# Solving Leetcode Interviews in Seconds with AI: Count the Digits That Divide a Number


	# Introduction
	In this blog post, we will explore how to solve the LeetCode problem "2520" using AI. LeetCode is a popular platform for preparing for coding interviews, and with the help of AI tools like [Chatmagic](https://www.chatmagic.app), we can generate solutions quickly and efficiently - helping you pass the interviews and get the job offer without having to study for months.

	# Problem Statement
	> Given an integer num, return the number of digits in num that divide num.

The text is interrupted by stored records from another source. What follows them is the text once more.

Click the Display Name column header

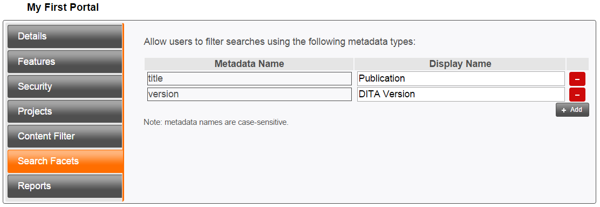click(x=460, y=64)
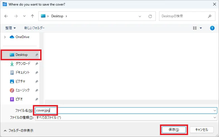This screenshot has height=137, width=219.
Task: Click the Back navigation arrow
Action: click(6, 16)
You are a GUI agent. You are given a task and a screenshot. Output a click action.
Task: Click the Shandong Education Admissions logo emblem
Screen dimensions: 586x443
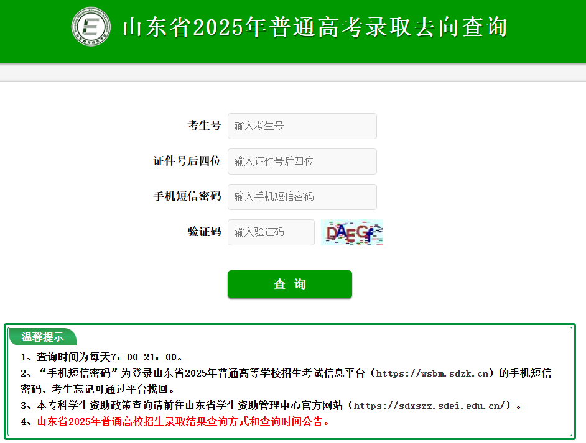91,27
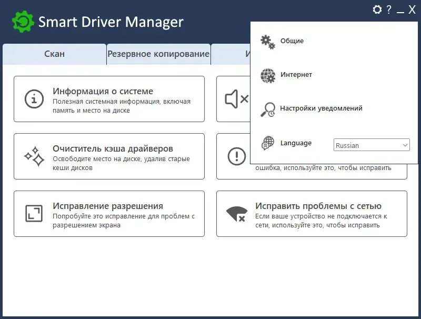Select the exclamation mark troubleshooting icon
421x319 pixels.
tap(236, 156)
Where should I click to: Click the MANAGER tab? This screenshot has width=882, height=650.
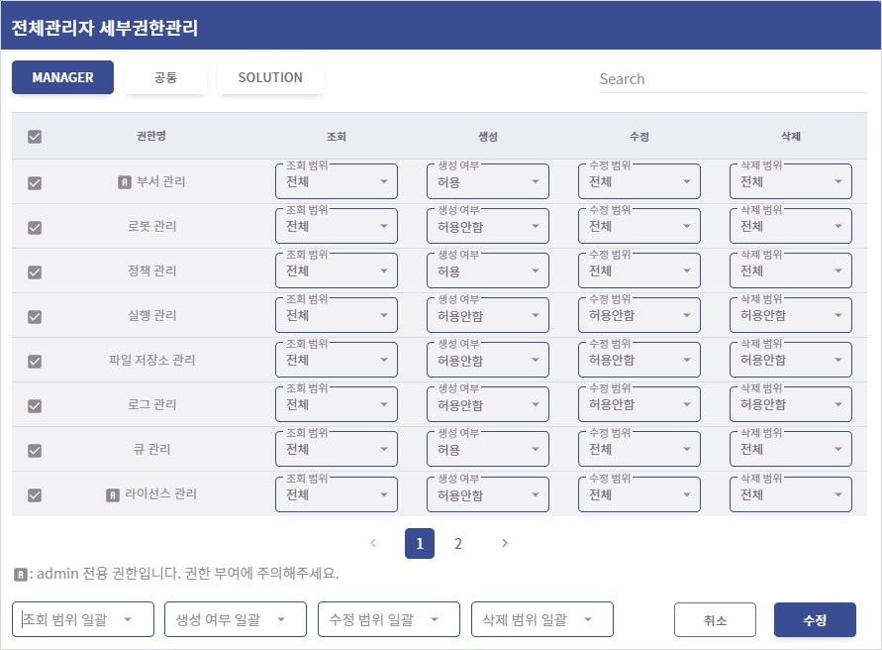click(x=62, y=76)
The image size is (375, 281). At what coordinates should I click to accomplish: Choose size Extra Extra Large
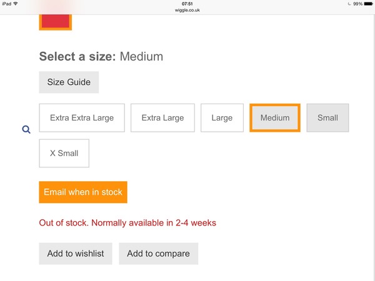82,118
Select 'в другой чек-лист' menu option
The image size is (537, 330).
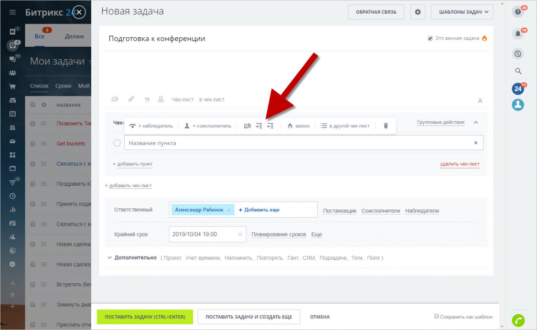coord(345,126)
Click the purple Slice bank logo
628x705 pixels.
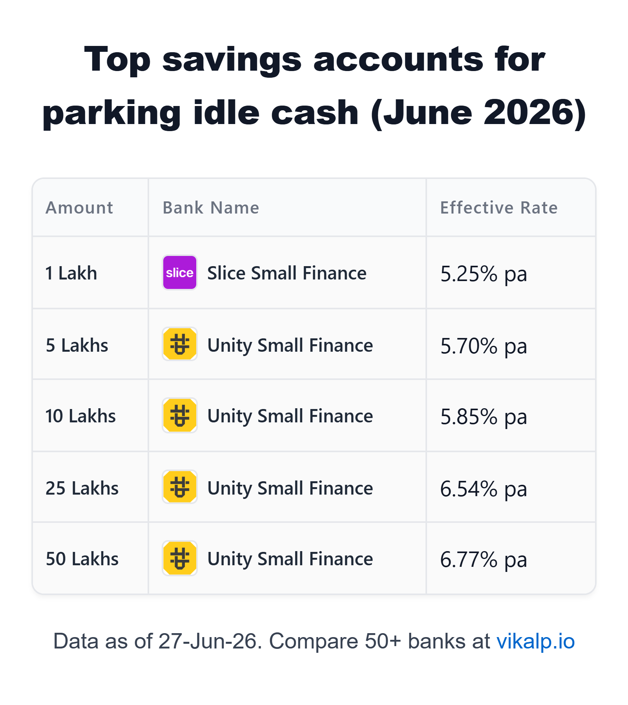pos(179,272)
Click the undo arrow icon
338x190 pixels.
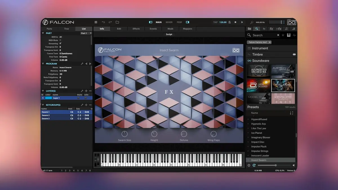(x=103, y=22)
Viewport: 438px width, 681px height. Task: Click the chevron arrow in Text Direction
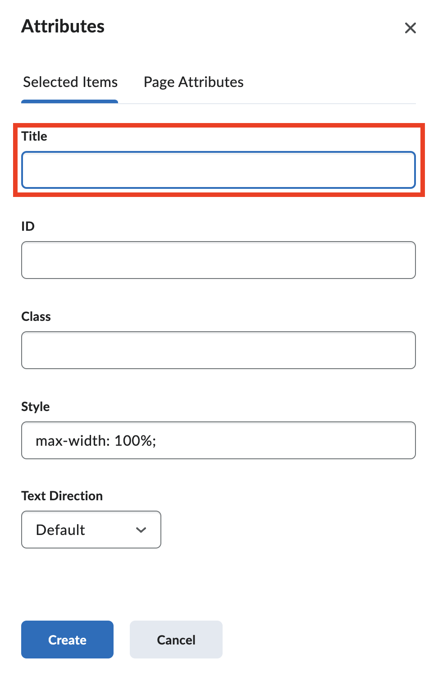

An integer val divides nums if nums % val == 0.   Example 1:  Input: num = 7 Output: 1 Explanation: 7 divides itself, hence the answer is 1.  Example 2:  Input: num = 121 Output: 2 Explanation: 121 is divisible by 1, but not 2. Since 1 occurs twice as a digit, we return 2.  Example 3:  Input: num = 1248 Output: 4 Explanation: 1248 is divisible by all of its digits, hence the answer is 4.    Constraints:  1 <= num <= 109 num does not contain 0 as one of its digits.  

	# Explanation
	Here's the breakdown of the solution:

*   **Iterate through digits:** Convert the number to a string and iterate through each digit.
*   **Check divisibility:** For each digit, check if it divides the original number without any remainder using the modulo operator (%).
*   **Count divisible digits:** Increment a counter for each digit that divides the original number.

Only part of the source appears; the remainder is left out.